Sights in KalamataEdit This
Set on a beautiful beach at the foot of the stunning Peloponnese mountains, Kalamata offers plenty to catch the eye. Although much of the tourist activity here revolves around the beach and the clear Mediterranean sea, there is more to Kalamata than that, and exploring the small town and its surroundings can throw up some stunning surprises. Although large sections of the town were destroyed by a major earthquake during the 1980s, there are still some attractive buildings and historically interesting sites to be visited in and around the town. Anyone planning to do a large amount of sightseeing on foot would be wise to avoid the high summer months of July and August, when oppressively high temperatures of 40 degrees Celsius and above can make this seem more of a chore than a pleasure.

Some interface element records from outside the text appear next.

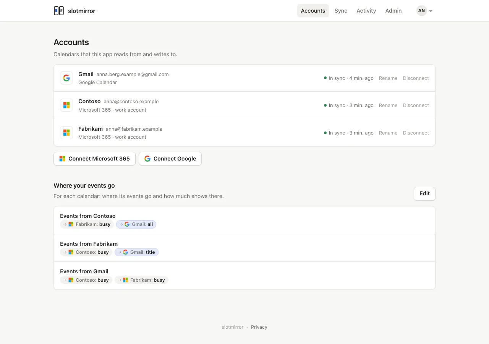
Task: Open the Privacy link in footer
Action: 259,327
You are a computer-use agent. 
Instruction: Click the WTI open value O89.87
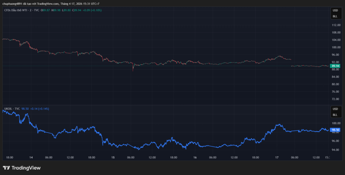(45, 10)
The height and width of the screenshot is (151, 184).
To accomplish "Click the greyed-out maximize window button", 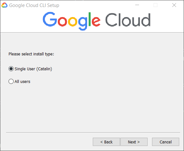I will point(155,5).
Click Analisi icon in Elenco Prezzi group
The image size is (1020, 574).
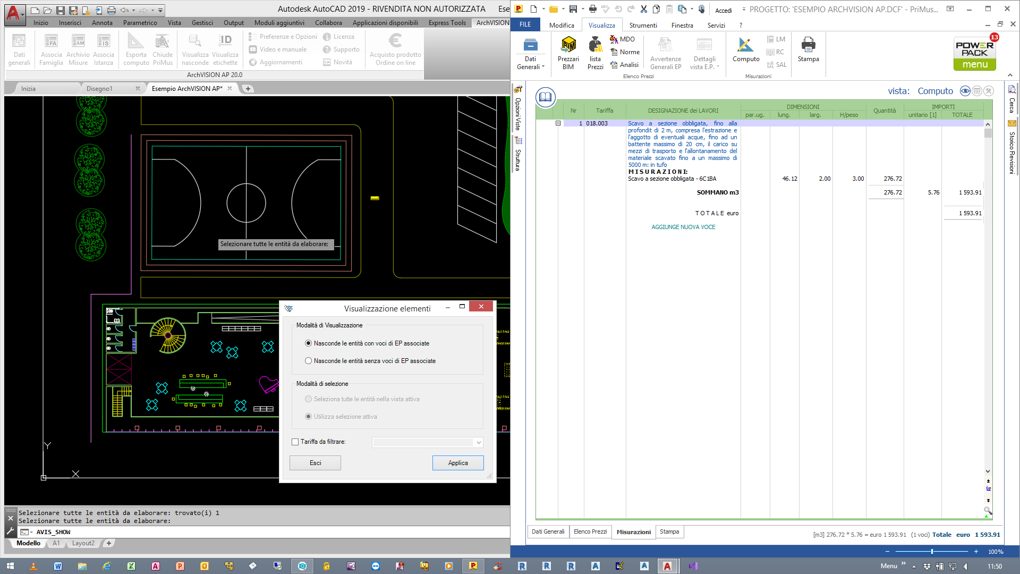point(614,65)
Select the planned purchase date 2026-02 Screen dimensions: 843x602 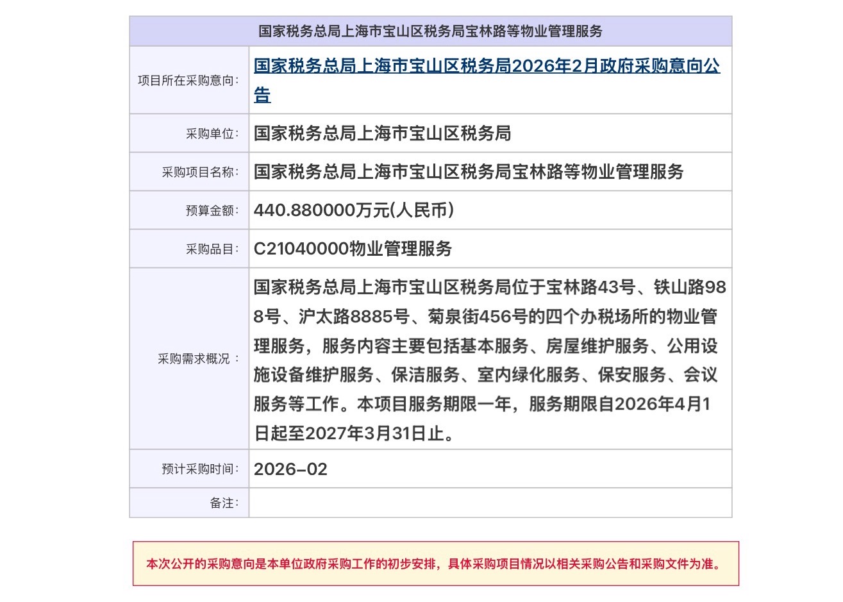point(290,469)
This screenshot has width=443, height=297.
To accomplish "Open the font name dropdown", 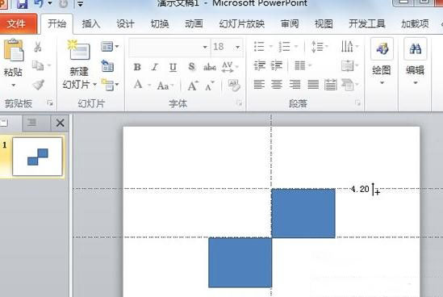I will (205, 47).
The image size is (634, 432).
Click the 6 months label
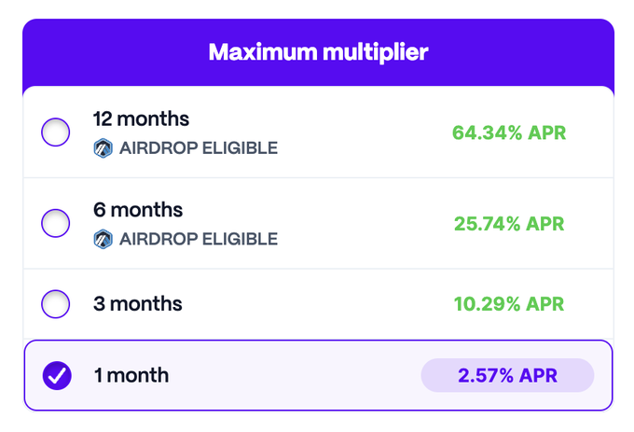tap(138, 210)
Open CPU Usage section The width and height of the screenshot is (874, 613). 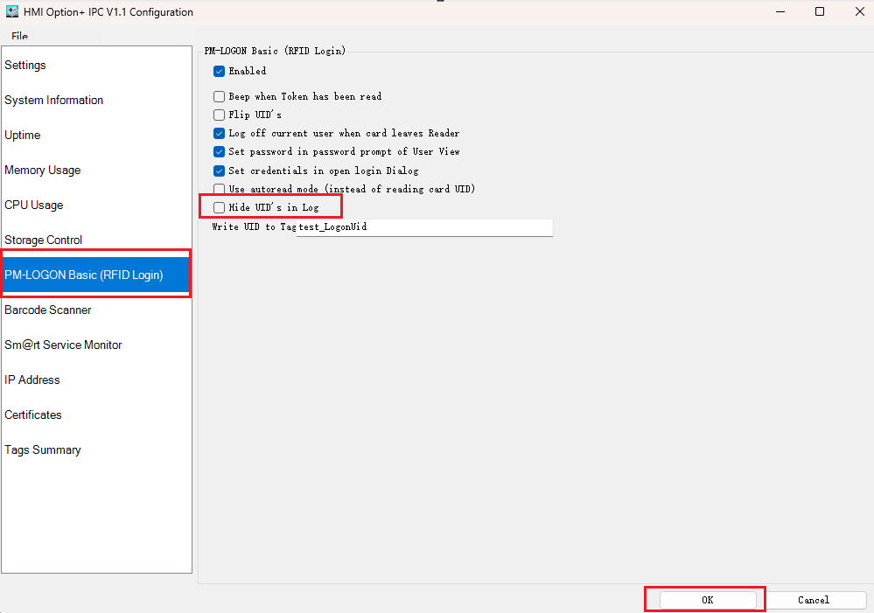pos(33,205)
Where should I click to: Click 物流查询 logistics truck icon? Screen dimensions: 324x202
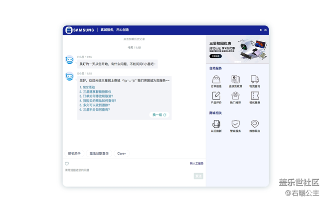click(x=255, y=80)
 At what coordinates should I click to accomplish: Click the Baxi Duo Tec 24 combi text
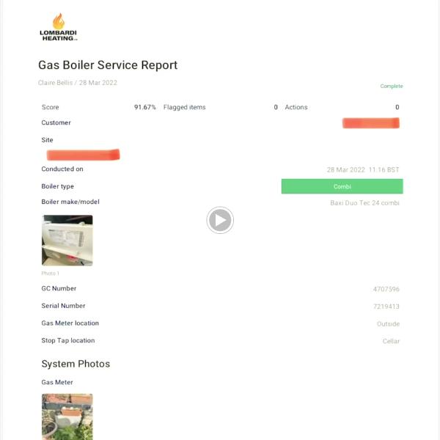pyautogui.click(x=364, y=202)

No trip to Kalamata is complete without plenty of trips to the beach, but don't be tempted just to stick to one favorite spot. Taking a walk up the shore will take you past fishing boats, small local restaurants and bars, and past pretty little olive and fruit groves - bring along your camera as there will be some great photo opportunities! Another pleasant option is to head up to the Marina at the far end of the town. If you're staying by the beach or in Kalamata's center, it may be worth taking a taxi here, as the walk takes around 30 minutes - it can feel much longer in the heat of summer. Here is a modern little bay with impressive yachts and bobbing boats, along with some good waterside bars, cafes and restaurants.
Magic of the Mountains
The southern Peloponnese mountains form a stunning backdrop to Kalamata, and keen walkers and nature lovers will find the rugged mountain range throws up plenty of opportunity for challenging walks and rambles. The vast mountain that sits immediately behind the town has a trail running from its base right up to the top - set out early in the morning before the heat kicks in, and be prepared to spend around four or five hours getting to the top. Bring plenty of water and sunscreen, and don't forget your camera - the walk can be challenging but the views across the town and out to sea are outstanding.
Drag yourself off the beach lounger and into Kalamata town centre to see the remains of a 13th century church, as well as the impressive Ayii Apostili - a church that also dates back to the 13th century. The fruit and vegetable market held in the town center is a riot of color and exotic smells, and the produce on sale tastes every bit as good as it looks.